はじめに




 私は税理士という職業柄、新しく事業を開始される人あるいは小規模事業者等と接する機会が非常に多く、その数は、年間百数十人にも及びます。


 その人達と日々雑談をまじえ、いろいろな話をするのですが、その話の中で私が痛切に感じることがあります。それは、皆共通して一つのことを知りたがっているということです。


 その、一つのことというのは、税金問題・記帳問題等を含む、経営に関する相談を、いったい誰にすればよいのか。税理士だとしても、どのような税理士に相談したらよいのかを非常に知りたがっているということです。


 彼らの職業は、建設業者・青果店・鮮魚店・洋品店・コンピューター業者・医師等々さまざまであるのですが、多くの方がそのように考えているようなのです。


 しかもその場合、彼らの求める税理士のタイプは一様であるとは限りません。


 例えば、何よりもまず第一に信頼のおける税理士を求める人がいたり、多少信頼はおけなくても、節税に詳しい税理士を求める人もいます。そしてまた、経営分析を通して企業を診断してくれる税理士を求める人もいるのです。


 知り合いに適当な人がいればよいのですが、身近にそのような人がいることはまれで、また相談自体があまり知られたくないことであるため、逆に身近すぎることも困るといいます。


 ともかく事業者の多くが、どのような人に相談すればよいのか、大いに迷われているというのが実情のようです。


 本人としては、経営分析・財務分析などで企業を診断して、経営助言をしてくれる税理士を望んでいるのに、違うタイプの税理士を選んでしまわないか?
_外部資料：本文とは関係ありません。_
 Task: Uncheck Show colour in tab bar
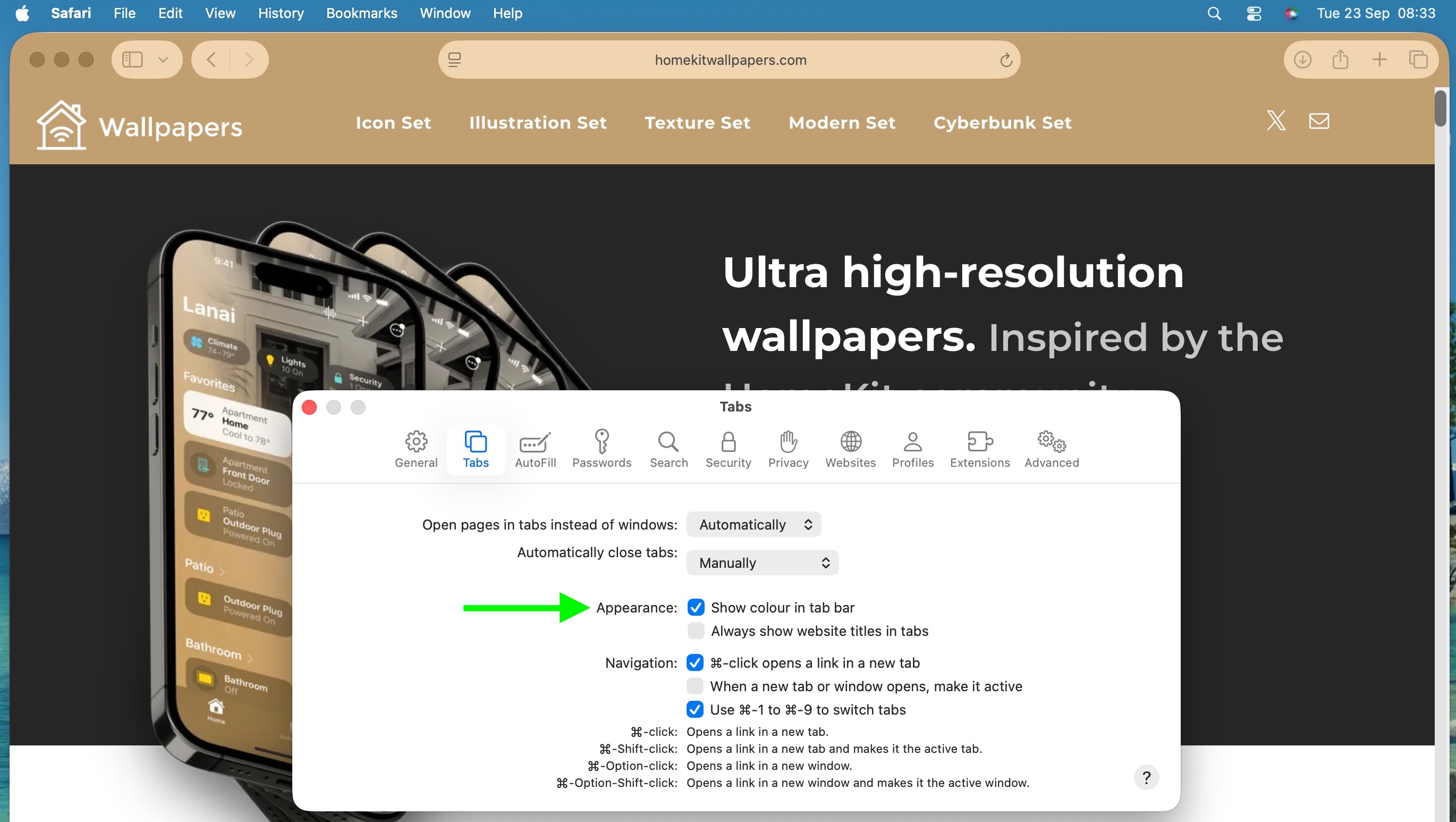click(x=696, y=607)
 はたまた、多少信頼はおけなくても、節税に詳しい税理士を求めているのに、実際には、節税とはおよそ縁遠いタイプの税理士を選んでしまわないか?


 といった具合にです。


 開業後間もない事業者の多くは、特にこのような危惧を抱いています。また、事業者の中には、税理士と名が付けば、誰も彼も、タイプや能力が全く同じであると考えている人もいるようです。





 このような人達に、「もっと税理士について知ってもらいたい」「税理士を効果的に活用してもらいたい」、と考えるようになったのが、当サイトを立ち上げる動機となりました。